Today's Train of Thought- Pour Some Sugar on Me, September 16 2012


Today's Train of Thought takes us to south-central Florida and provides us a glimpse at America's only sugarcane hauling railroad- the South Central Florida Express.

While sugar can be extracted from beets growing in more moderate climates in the Northern Plains, Midwest and Rocky Mountain regions, cane sugar is grown in relatively few places throughout the United States- Texas, Puerto Rico, Louisiana, Hawaii and Florida. A 2008 University of Minnesota study determined that the state of Florida led the United States in total sugarcane production and refining with 433,000 acres harvested and 7 mills.

This includes the mill in Clewiston, FL- reportedly the largest in the nation. Both the cane fields and refining facilities, operated by US Sugar corporation, are large enough to require two seperate railroads to bring in the cane and haul the finished product out to interchange with the CSX to the east and Florida East Coast to the east.

Besides US Sugar's 'in-house' 119-mile sugarcane hauling line- which is treated as a seperate entity by US Sugar- there's the South Central Florida Express which started up in 1990 with the purchase of nearly 90 miles of former CSX [nee Atlantic Coast Line] track west of Lake Okeechobee. The initial purchase was actually made by Lukens Steel [now ArcelorMittal] subsidiary Brandywine Valley, but was sold to US Sugar corporation in 1994. In 1998, South Central Florida Express and the Florida East Coast entered into a haulage agreement that would let the SCXF use the FEC's Lake Harbor-Ft Pierce 'K Branch'. In 1999, the line was awarded honors from Railway Age magazine as Shortline/Regional of the Year.

Besides sugar and sugar byproducts, the South Central Florida express also hauls fertilzer, farm equipment, lumber and machinery to various other customers along the line.

Here, railpictures.net contributor Christopher Blaszczyk caught South Central Florida Express' Ft. Pierce Turn trundling past the cane fields as well as a discarded pile of tied and across the State Route 835 crossing outside of Clewiston, FL. SCXF GP11 #9030 is in charge of the short 5-car train in February 2010.

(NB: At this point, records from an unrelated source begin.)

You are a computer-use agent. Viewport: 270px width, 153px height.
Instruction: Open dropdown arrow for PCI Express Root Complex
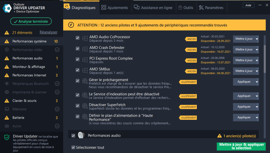tap(257, 60)
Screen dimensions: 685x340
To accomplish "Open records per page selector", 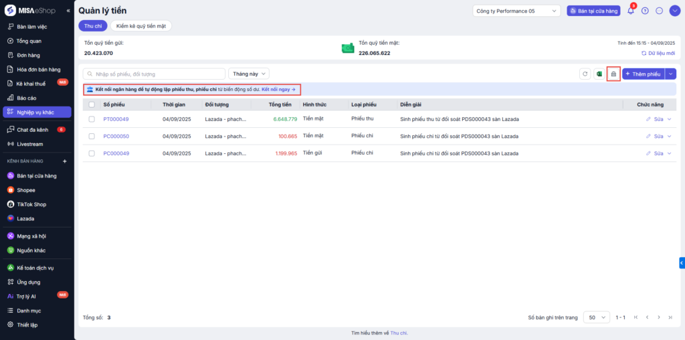I will tap(596, 317).
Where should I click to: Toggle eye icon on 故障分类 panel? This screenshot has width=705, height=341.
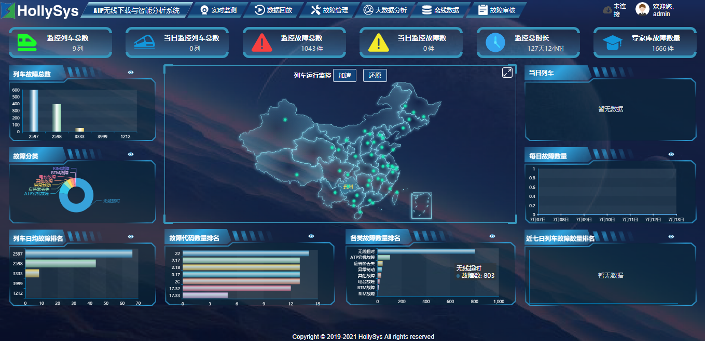pos(131,154)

The future of US Sugar in south central Florida has been up in the air in 2008 after then governor Charlie Crist announced to great fanfare a land-purchase deal from the Clewiston-based company. An estimated 180,000 acres of land used for growing sugar would be transferred to the state as part of an ongoing Everglades wetland restoration project. However, by 2010 that estimate had been sharply revised downward to less than 75,000 acres amid funding shortfalls and a worsening economy.